# [Exercise goal]
Please write out, word for word, the part of the dart frog thread below that runs between "Ok, I just inherited" and "completely different now.", inclusive.

# [Page text]

======

# Dart Frog ID Please



## VicSkimmr (Jan 24, 2006)

Ok, I just inherited a pair of these from my father-in-law. He purchased them 6 years ago and has forgotten their name. The problem is even if he did remember I'm sure they're known as something completely different now.

Any ideas? They're definitely not hybrids, and at the time they were by Dendrobates. I feel like it might have been Dendrobates Azuriventris or something.


IMG_3932 by jasonwithers, on Flickr


IMG_3927 by jasonwithers, on Flickr


----------



## VicSkimmr (Jan 24, 2006)

lol I just googled that name and got an immediate hit. I can't believe I pulled that out of nowhere.


----------



## epiphytes etc. (Nov 22, 2010)

You are a lucky man. Those are some really great frogs, and you'll enjoy them. Way underrated. 




-Hyloxalus


----------



## Spaff (Jan 8, 2011)

Yep! Hyloxalus azureiventris, and if you got a pair, there's going to be a few froggers jealous of your fortune.


----------



## VicSkimmr (Jan 24, 2006)

Oh really? I'd never seen them before when he got them, I just figured they were a frog that not many people were interested in.

======

# [Information shown]

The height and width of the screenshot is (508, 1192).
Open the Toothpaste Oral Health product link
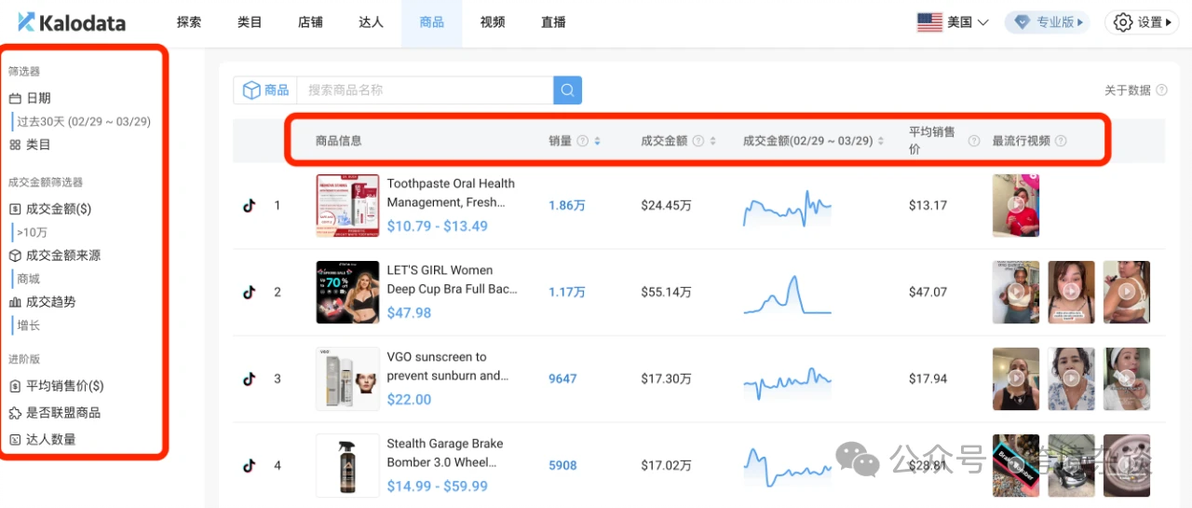(x=450, y=192)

======

# [Result]
Ok, I just inherited a pair of these from my father-in-law. He purchased them 6 years ago and has forgotten their name. The problem is even if he did remember I'm sure they're known as something completely different now.